By Hailey Henderlight and Randall Brown
More than 100 guests came to the UT campus on March 4 for the Women in Engineering Program’s ConNEXTion Day, an event designed to share opportunities for future students throughout the college. Women admitted to the college made connections with other future Engineering Vols, met current students and faculty, and got a sneak peek at what they can expect when they walk into their first Engineering Fundamentals (EF) course in their first year at the college.
ConNEXTion Day takes a hands-on approach to allow admitted high school women to get a feel for what engineering is about and the opportunities they will have as an engineering major, helping them feel a sense of belonging from the moment they step onto campus. Several activities offered students the chance to connect with the engineering community and make friends before starting their first year.
Visiting students worked with McKensie Nelms, an EF graduate teaching assistant, to try out some of the equipment they will use in their engineering studies. Students worked in groups using block code to program Sphero RVRs to go through an obstacle course successfully.
“The students enjoyed collaborating with their teams to build the program and had the opportunity to ask questions they had about college,” said Nelms. “They had a lot of fun, and there was so much interaction during the whole session.”
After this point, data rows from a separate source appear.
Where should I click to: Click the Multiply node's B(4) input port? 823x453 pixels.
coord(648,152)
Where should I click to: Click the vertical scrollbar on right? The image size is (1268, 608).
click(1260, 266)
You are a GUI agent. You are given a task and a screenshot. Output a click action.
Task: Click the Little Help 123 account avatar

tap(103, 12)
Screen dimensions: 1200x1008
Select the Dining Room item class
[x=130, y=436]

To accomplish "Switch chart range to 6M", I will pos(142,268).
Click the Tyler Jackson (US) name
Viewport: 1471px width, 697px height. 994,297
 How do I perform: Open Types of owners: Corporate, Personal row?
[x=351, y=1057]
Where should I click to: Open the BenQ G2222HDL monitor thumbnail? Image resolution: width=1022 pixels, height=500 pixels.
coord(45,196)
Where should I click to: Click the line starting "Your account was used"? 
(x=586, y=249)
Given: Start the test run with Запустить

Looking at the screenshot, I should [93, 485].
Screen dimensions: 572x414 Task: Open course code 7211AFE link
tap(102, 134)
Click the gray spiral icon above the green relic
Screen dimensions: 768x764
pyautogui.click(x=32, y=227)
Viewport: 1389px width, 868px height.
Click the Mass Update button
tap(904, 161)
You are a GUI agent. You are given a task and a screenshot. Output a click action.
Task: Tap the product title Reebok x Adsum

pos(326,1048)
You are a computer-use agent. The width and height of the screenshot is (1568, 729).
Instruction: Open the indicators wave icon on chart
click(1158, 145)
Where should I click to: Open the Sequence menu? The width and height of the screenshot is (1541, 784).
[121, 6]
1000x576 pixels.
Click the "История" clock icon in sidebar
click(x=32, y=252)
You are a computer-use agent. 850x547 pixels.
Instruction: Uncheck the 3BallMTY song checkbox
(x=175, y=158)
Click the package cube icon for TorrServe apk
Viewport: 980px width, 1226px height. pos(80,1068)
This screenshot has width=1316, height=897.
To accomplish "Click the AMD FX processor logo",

Parents and students heard from Dean Matthew Mench, Interim Associate Dean Toby Boulet and Assistant Dean Jeremy Kirk about the college’s commitment to diversity, equity, and inclusion and the levels of support the students receive when pursuing engineering degrees at UT. Women from the engineering faculty shared a portion of their engineering journey and welcomed students to the college during breakfast.
Students and parents also learned about maximizing potential financial aid, internship support from the Engineering Professional Practice Office, and how the Student Success Office helps guide students transitioning to college.
Students learned about the advantages offered by the Engage Living and Learning Community and the different skills and engineering disciplines they will be introduced to in EF classes.
“I would really like to highlight the amazing work of the undergraduate students helping me with this event,” said Nelms. “They truly made a connection with the incoming students, and I think they made the biggest difference in the success of the event.”
Student organizations such as the Society of Women Engineers, Society of Asian Scientists and Engineers, Alpha Omega Epsilon STEM Sorority, Society of Hispanic Professional Engineers, and the National Society of Black Engineers talked with students about their resources and options to get involved beyond their engineering courses.
Parents and students also had the opportunity to ask current students questions about their favorite parts about being a UT Vol, things they would have done differently, why they chose their major, and many other questions.
“I truly think college is an incredible experience, and a huge part of that is building a wonderful community of people to surround you,” said Nelms. “I hope this event, and the EF session, gave these young women a chance to start building that community for themselves.”